Wednesday, January 26, 2011

Gimme a G!

Procedure went well; 3+ hours of workin' on my guy but they were able to accomplish what they set out to do--G-tube is in place!

"In place" is a relative term for my unique guys anatomy. The only place they could access without piercing any loop of intestine was the tip end of his stomach; which in his case resides smack dab in the middle of his belly just barely below the sternum, a little off kilter from the rest of us due to extensive surgeries, scar tissue, etc.

Dr. D had to "get out the chisel and chisel away at scar tissue" in order to make this a viable option.
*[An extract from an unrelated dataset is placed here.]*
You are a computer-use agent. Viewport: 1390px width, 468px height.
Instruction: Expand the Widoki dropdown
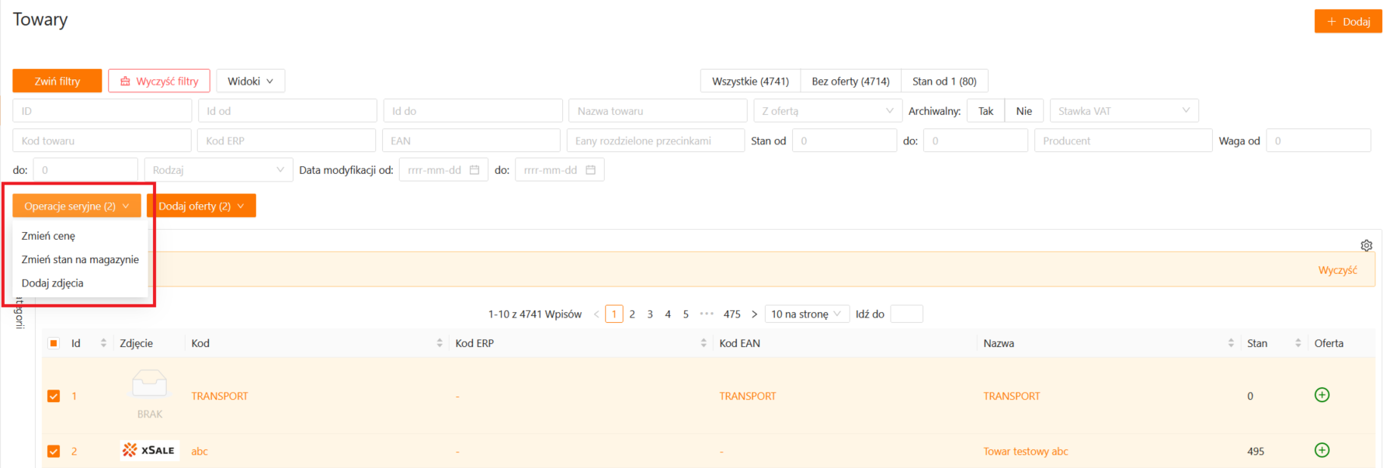point(250,81)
As you can imagine, he's been one sore pup! Due to the extent of the procedure they opted to keep him overnight for observation and pain management.

Despite the fact he was off his blood thinner for 10 days prior, he has also developed a hematoma. Praise God it is not in the belly, but in his arm where they drew blood. A big ol' visibly raised hematoma...crazy! But if he's going to develop a hematoma, we'd prefer it be there! Blood thinner will not be resumed until hematoma has resolved.

Unfortunately, he's also suffering from a very sore throat from being intubated; and as a result of the heavy duty sedatives and pain meds, he had to be catheterized this morning to get some relief. He's feeling quite a bit better this afternoon; he's even gone for a couple walks around the floor and is now able to stay on top of the pain with oral meds as opposed to the Morphine pump. He's still hoping to go home today; however, it will all depend on (pardon the pun) whether or not he can "go" without the catheter.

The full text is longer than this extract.